[Raw data]:
####

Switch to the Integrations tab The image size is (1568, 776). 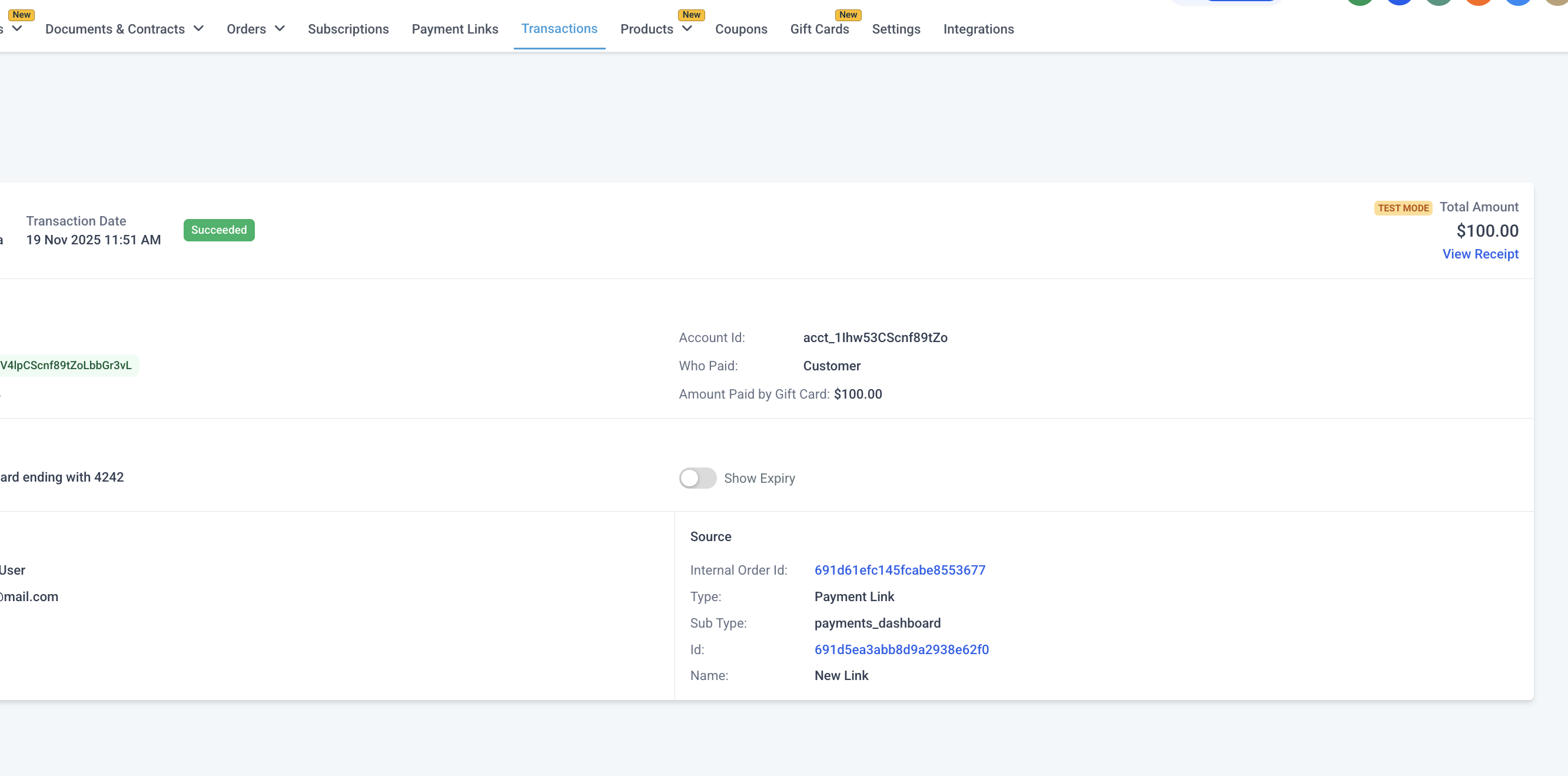(978, 29)
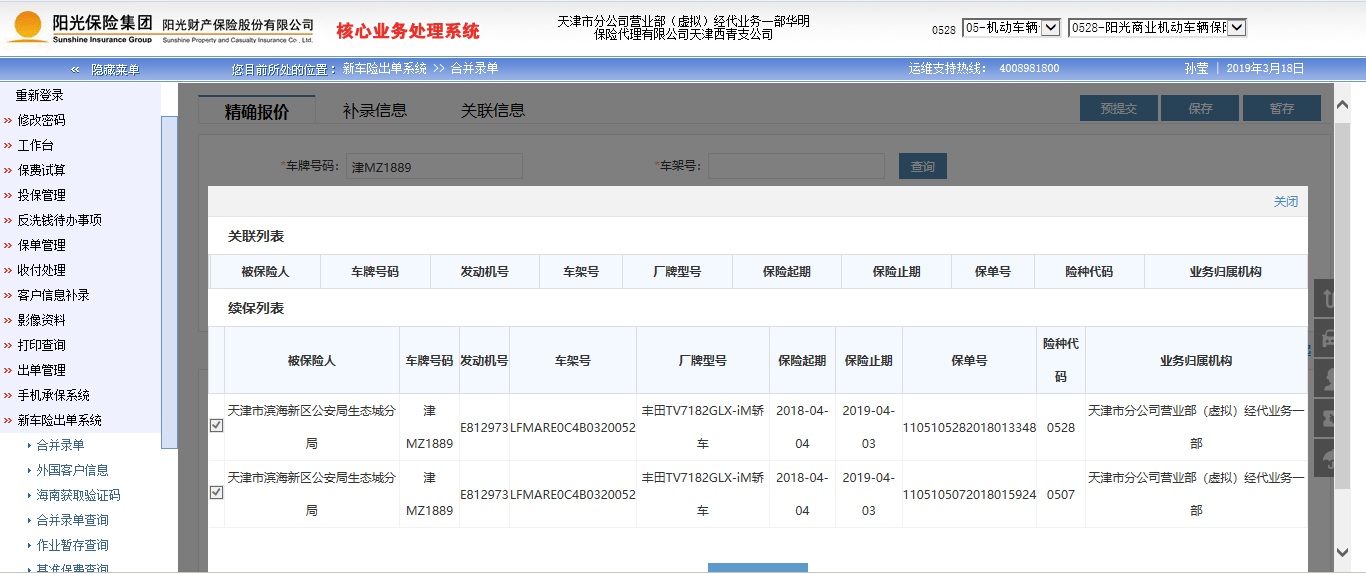
Task: Click the Sunshine Insurance Group logo
Action: tap(80, 27)
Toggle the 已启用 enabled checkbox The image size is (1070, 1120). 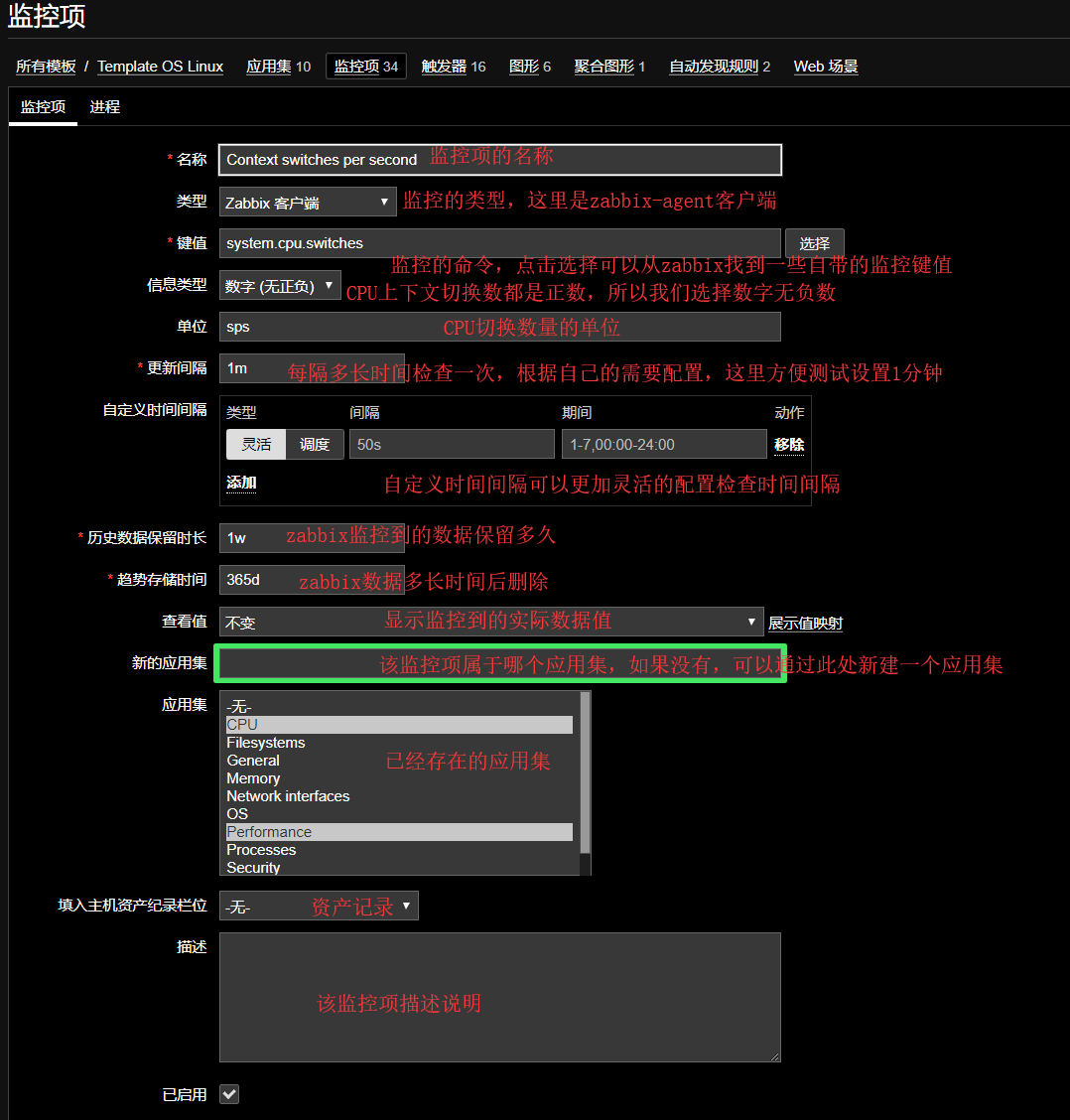tap(229, 1094)
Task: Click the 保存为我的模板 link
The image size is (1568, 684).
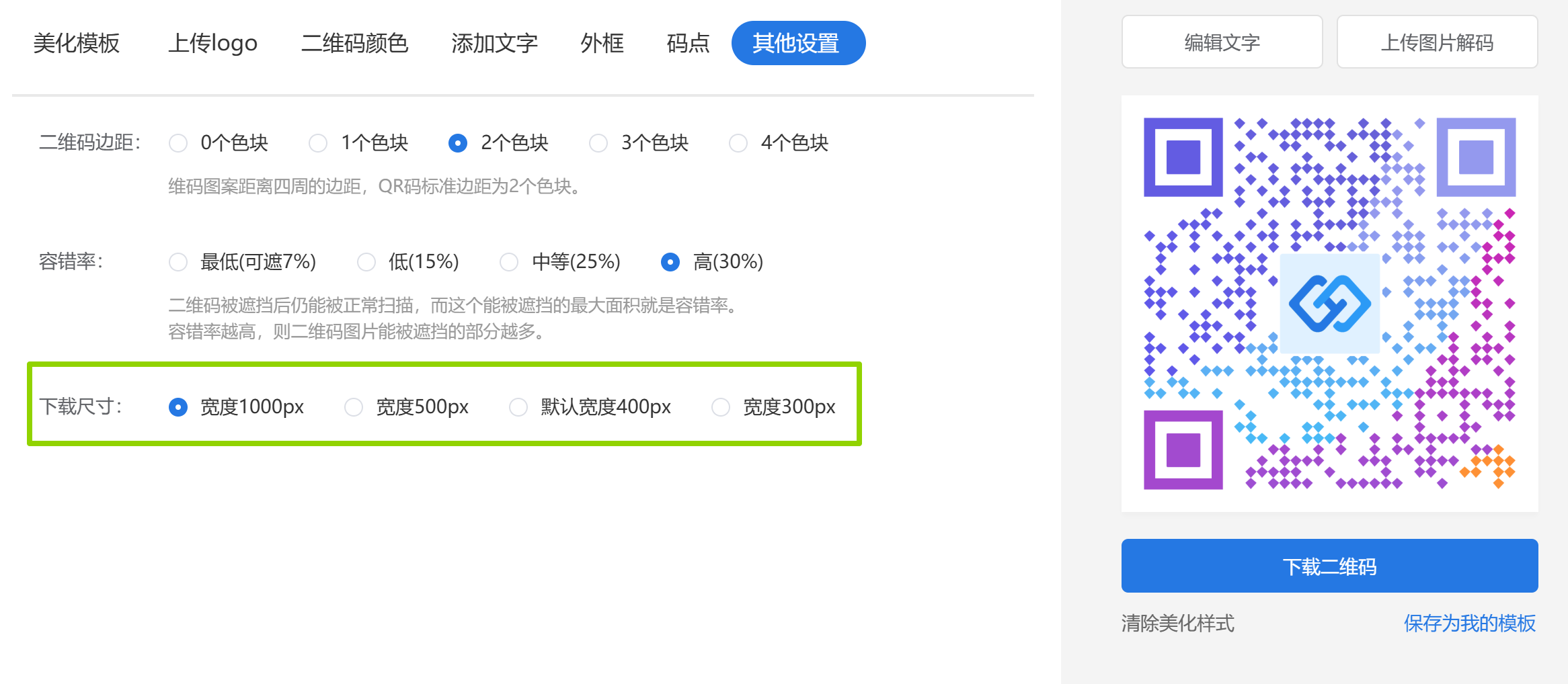Action: (x=1469, y=623)
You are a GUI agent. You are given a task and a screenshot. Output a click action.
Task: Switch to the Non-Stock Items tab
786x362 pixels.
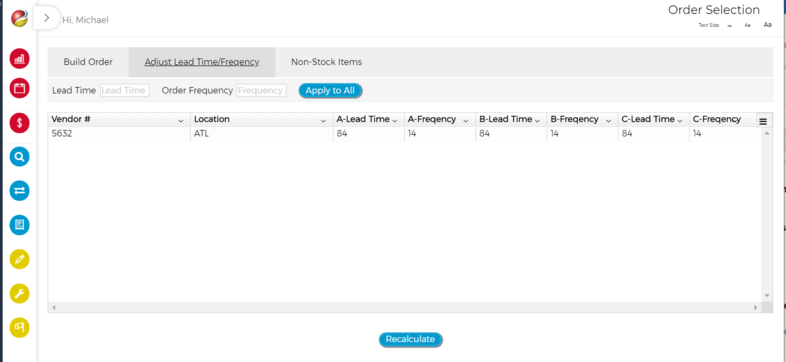pos(326,62)
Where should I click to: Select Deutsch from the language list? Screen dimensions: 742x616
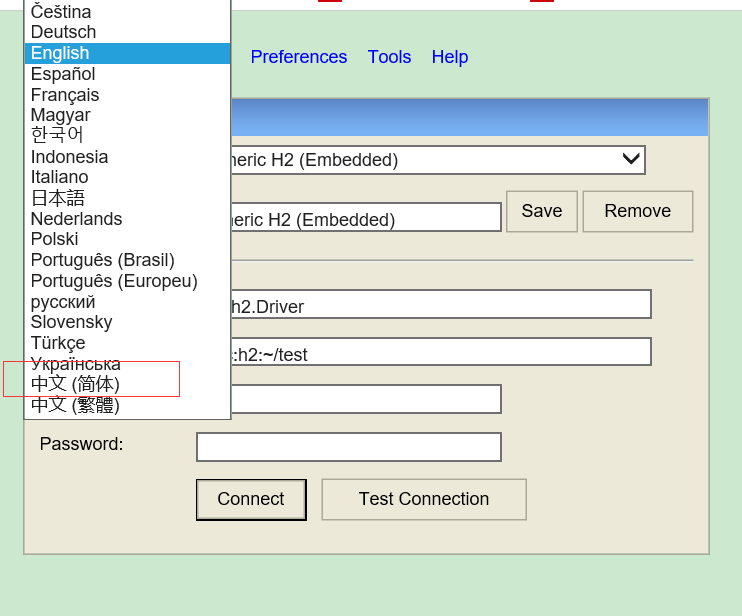tap(63, 32)
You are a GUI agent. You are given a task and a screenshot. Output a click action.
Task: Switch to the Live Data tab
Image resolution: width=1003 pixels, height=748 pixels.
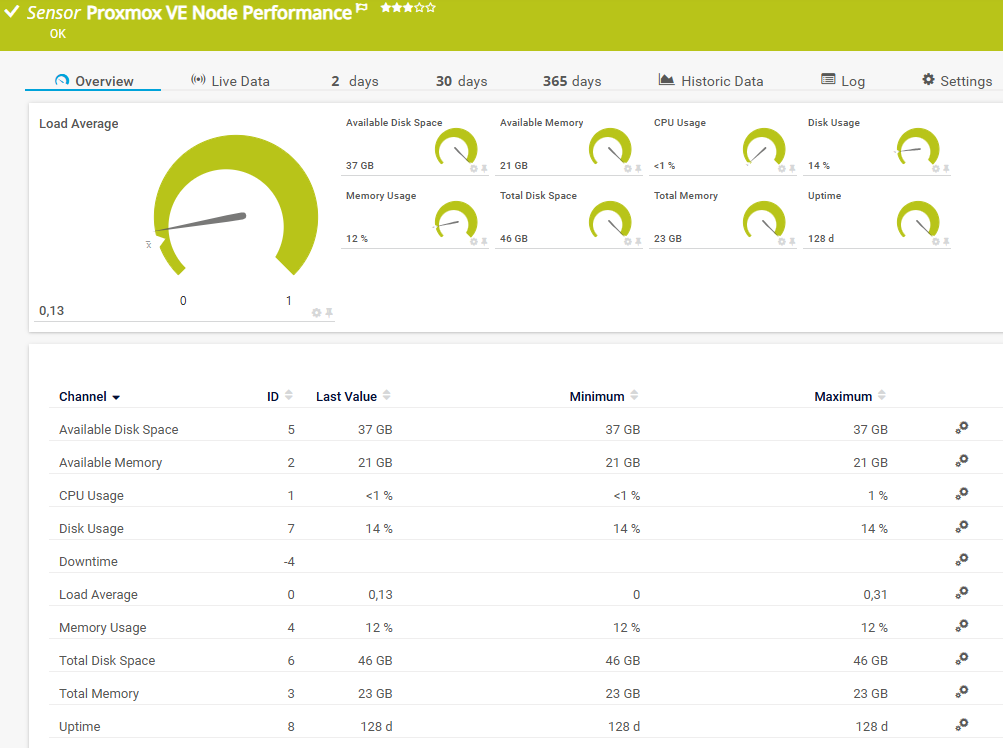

####

[What is needed]:
Starting with the line that contains "Where should I" and going on through the end of the records, reproduce every line word for word. Leave the pictures out of your reply.

[Response to the exercise]:
Where should I click to: Select Deutsch from the language list? Screen dimensions: 742x616
tap(63, 32)
You are a GUI agent. You are given a task and a screenshot. Output a click action.
Task: Switch to the Live Data tab
Image resolution: width=1003 pixels, height=748 pixels.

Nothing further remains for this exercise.